By GABRIELLA BOCK | Reporter
Based on Loung Ung’s 2001 memoir “First They Killed My Father: A Daughter of Cambodia Remembers,” Angelina Jolie’s “First They Killed My Father” follows a fictional 5-year-old Ung—played fiercely by first-time actress Sareum Srey Moch—as she fights for survival during the Cambodian Genocide.
In 1975, following the end of the Vietnam War, The Communist Party of Kampuchea, informally known as the Khmer Rouge, took control of the Cambodian Government with the goal of turning the nation into a “utopia.”
But such intentions ultimately proved to be only a fallacious veiling of the party’s more sinister approach to obtaining and holding power.
During the Rouge’s four-year reign, an estimated 1.7 to 2 million Cambodians were either slain or sent to labor camps, one of whom was Ung’s father, who was murdered right in front of the young girl’s eyes before she and her six brothers and sisters were kidnapped from their family home in Phnom Penh.
Palisadian newcomer Marco Beltrami, also known for his work on “Logan,” “World War Z” and “The Hurt Locker,” has crafted the film’s harrowingly somber score that will haunt viewers until the end credits roll.

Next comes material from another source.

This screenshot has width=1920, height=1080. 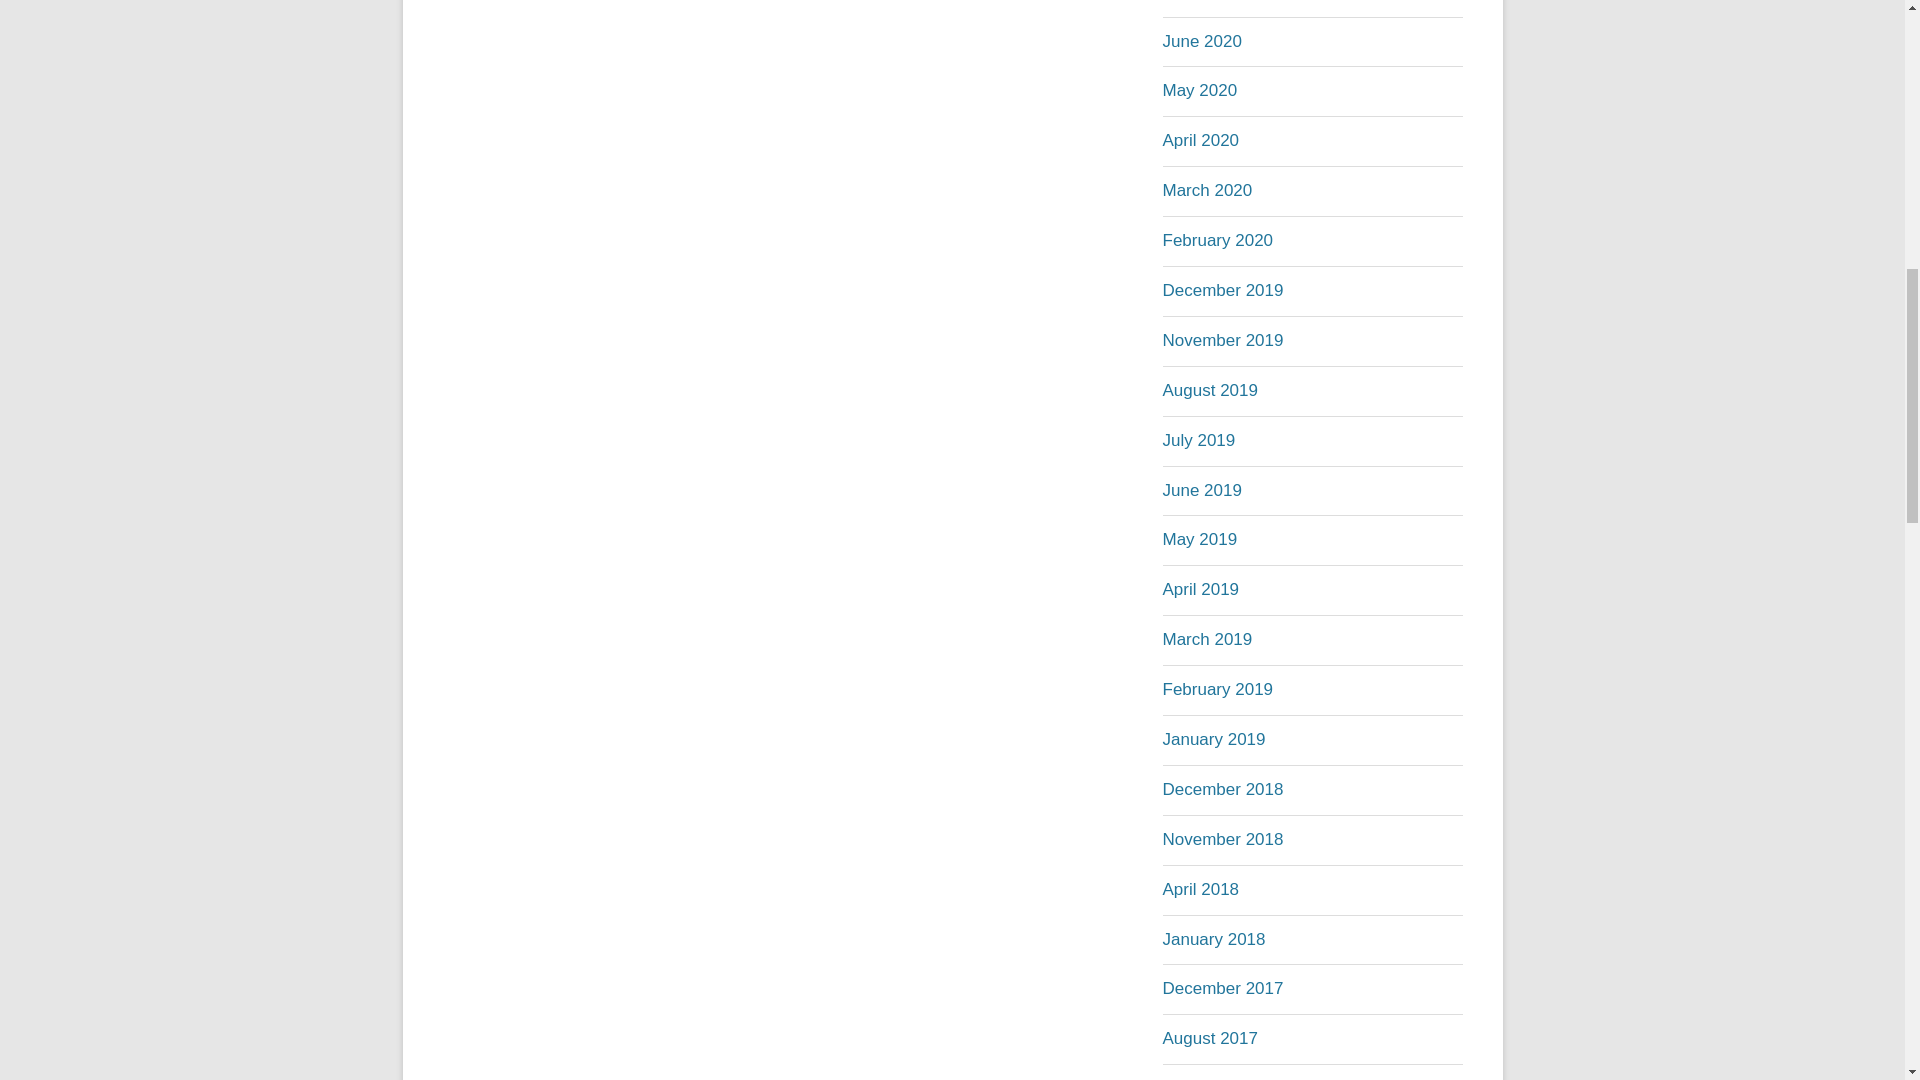 What do you see at coordinates (1198, 90) in the screenshot?
I see `May 2020` at bounding box center [1198, 90].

The film received well-rounded reviews and a standing ovation from critics after the Netflix original made its North American premiere at the Telluride Film Festival on Sept. 3.
National publications from The Guardian to IndieWire are hailing the deeply emotional movie Jolie’s “best film yet,” a possible indicator that the actress-turned-writer/director may make it into the running for next year’s Oscar season.
“First They Killed My Father” is now streaming on Netflix.